• TO DO:
1. Print the part of the Home Before Dark review that begins at the words "The novel’s plot" and stops after the words "these years later.", copying it word for word.
2. Proceed with the Home Before Dark review, picking up right after its last sentence.

• ARTICLE:
####################

HOME BEFORE DARK, Eva Björg Ægisdóttir. English eBook Edition. Orenda Books 16 Carson Road London SE21 8HU, 2025, 300, $15.99 paper, https://orendabooks.co.uk/product/home-before-dark


This is a book meant to be read more than once, the first time for the sheer thrill of the mystery and the second to see how it was possible to miss the obvious clues. Eva Björg Ægisdóttir brings to life the eerie and darker parts of the Icelandic countryside in Home Before Dark. If there is an underlying theme for this story, it would be guilt, what it can do to the mind, and how it can shape an unreliable narrator who doesn’t realize how broken her reality is as she works at solving the mystery of her sister Stína’s disappearance.

Ægisdóttir immerses the reader in the small fictional Icelandic town of Hvítársíða where the main character, Marsí, has returned to her childhood home for the tenth anniversary of when her older sister went missing, leaving behind no clues but a bloodstained anorak. Readers get a glimpse into the variety of ways a family can grieve. Marsí must come to terms with the fact that she might never find out the truth and deal with her overwhelming guilt. This is all accompanied by the backdrop of freezing terrain and a place where everyone knows each other. Just because the town is small doesn’t mean the secrets are.

The novel’s plot reveals overlapping mysteries, such as the reappearance of Marsí’s pen pal, what made Stína walk home that night, and the unexplained death of a girl on the same stretch of road on the same night of Marsí’s return. These things weigh heavily on the main character because she believes that everything that has happened is her fault. Her guilt overwhelms her, causes her to be restless, to drink and pull her own hair out: I should have come clean ten years ago. If only I had come forwards then, Stína might have been found and I wouldn’t be receiving letters like this all these years later.

####################

• Records contained in a dataset:

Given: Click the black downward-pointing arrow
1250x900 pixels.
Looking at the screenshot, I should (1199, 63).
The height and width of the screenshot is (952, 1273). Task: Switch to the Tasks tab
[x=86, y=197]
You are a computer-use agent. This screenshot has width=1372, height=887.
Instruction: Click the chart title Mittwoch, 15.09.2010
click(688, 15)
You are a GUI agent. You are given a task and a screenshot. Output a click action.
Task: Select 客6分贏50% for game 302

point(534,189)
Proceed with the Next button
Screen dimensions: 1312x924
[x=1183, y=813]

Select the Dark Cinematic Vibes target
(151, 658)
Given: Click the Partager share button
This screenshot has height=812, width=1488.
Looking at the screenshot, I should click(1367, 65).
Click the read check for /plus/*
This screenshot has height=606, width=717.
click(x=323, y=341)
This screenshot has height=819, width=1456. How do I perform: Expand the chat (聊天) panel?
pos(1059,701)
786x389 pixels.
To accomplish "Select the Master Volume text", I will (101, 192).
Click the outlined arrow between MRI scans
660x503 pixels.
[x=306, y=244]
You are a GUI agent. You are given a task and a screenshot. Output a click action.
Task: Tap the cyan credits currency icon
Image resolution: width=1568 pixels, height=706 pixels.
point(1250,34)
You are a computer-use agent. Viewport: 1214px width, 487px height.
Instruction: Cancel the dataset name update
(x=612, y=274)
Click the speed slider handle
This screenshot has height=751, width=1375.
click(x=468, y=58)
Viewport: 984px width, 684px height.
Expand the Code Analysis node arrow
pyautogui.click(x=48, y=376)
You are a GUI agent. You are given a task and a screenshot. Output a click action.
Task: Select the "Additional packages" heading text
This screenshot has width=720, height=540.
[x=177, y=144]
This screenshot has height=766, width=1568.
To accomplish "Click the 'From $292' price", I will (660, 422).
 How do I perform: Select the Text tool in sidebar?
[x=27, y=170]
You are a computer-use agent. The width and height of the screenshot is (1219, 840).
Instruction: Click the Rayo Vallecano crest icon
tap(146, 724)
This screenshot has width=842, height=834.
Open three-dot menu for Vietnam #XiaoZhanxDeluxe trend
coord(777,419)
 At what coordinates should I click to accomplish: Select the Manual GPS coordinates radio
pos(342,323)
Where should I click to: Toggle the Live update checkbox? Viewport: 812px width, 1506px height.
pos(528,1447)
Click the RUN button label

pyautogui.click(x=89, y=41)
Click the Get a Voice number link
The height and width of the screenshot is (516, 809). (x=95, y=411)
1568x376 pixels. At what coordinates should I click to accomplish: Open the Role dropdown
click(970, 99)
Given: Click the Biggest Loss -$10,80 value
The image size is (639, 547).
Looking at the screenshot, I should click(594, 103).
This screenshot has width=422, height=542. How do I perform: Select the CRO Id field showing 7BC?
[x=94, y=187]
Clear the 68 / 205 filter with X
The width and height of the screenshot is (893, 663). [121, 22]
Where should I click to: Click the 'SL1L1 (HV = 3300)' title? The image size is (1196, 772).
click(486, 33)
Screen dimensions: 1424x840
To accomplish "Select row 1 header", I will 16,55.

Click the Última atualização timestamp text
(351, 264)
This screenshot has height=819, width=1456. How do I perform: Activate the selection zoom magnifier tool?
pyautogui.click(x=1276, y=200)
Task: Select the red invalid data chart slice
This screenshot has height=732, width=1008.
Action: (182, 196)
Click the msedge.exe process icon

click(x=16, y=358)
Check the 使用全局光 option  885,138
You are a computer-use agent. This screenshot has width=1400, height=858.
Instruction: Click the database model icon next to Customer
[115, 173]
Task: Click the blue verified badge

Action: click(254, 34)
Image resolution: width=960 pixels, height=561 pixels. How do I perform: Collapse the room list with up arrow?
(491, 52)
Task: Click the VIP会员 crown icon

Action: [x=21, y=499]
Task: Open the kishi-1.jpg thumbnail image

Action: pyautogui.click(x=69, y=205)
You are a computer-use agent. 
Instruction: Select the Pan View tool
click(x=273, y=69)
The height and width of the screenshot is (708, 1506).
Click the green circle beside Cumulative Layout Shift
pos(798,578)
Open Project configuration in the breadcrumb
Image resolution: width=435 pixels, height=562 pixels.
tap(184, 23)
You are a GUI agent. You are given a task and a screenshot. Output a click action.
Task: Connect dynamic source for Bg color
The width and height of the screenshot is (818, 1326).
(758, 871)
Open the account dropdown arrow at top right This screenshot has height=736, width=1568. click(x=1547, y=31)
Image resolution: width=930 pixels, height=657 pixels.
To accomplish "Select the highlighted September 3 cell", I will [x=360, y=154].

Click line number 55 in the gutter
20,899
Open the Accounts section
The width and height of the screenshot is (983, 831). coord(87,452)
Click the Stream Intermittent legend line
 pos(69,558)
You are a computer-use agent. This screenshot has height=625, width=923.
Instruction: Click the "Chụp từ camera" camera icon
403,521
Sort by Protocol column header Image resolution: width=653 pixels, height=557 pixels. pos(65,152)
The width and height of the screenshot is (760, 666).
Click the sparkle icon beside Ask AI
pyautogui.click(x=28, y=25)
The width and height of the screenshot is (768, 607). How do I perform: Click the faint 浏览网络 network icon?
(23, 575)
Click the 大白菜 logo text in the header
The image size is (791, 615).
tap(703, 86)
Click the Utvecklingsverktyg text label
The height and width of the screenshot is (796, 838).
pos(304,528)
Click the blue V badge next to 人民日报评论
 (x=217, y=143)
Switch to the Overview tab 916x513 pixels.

####################

• OUTPUTS:
1.
The novel’s plot reveals overlapping mysteries, such as the reappearance of Marsí’s pen pal, what made Stína walk home that night, and the unexplained death of a girl on the same stretch of road on the same night of Marsí’s return. These things weigh heavily on the main character because she believes that everything that has happened is her fault. Her guilt overwhelms her, causes her to be restless, to drink and pull her own hair out: I should have come clean ten years ago. If only I had come forwards then, Stína might have been found and I wouldn’t be receiving letters like this all these years later.

2.
Constant thoughts of regret and what she should have done give readers an insight into why Marsí is so driven to make things right, to find out the truth no matter the consequences. There is a rhythm of Marsí replaying events from her childhood and realizing she was being consumed by her own self-interest at the time, then switching to Stína’s perspective and how aware of the world she was, which creates a balance that draws the story seamlessly together.

I should have come clean ten years ago. If only I had come forwards then, Stína might have been found and I wouldn’t be receiving letters like this all these years later.

Ægisdóttir hints at Marsí being an unreliable narrator from very early on. However, it’s easy to want to forget and put full faith in her commitment to finding out what happened to her sister. I’d always had trouble distinguishing dreams from reality; they had a tendency to blur into one another and become confused. Often, I had the feeling neither could be trusted. Marsí realizes that she often can’t tell dream from reality or becomes so convinced of an idea that she misremembers it and believes it to be true, such as a time in childhood she could have sworn she went on a ride but hadn’t.

The back and forth between sisters gives the reader two sides to one situation. Ægisdóttir masterfully executes each swap at the most opportune moment, helping to build suspense while not interrupting the overall flow of the story. Including Stína’s perspective brings trust back to the main character and adds a new layer of mystery to the story. Through her interactions with members of the town, readers can’t help to be suspicious of everyone. Ægisdóttir keeps everyone interesting enough that it isn’t easy to focus on just one character even in a small town with a population no bigger than a thousand.

Part of Marsí’s guilt and delusions appear in the form of dreams. Dreams serve as signs, little hints, at the truths swirling around in Marsi’s mind.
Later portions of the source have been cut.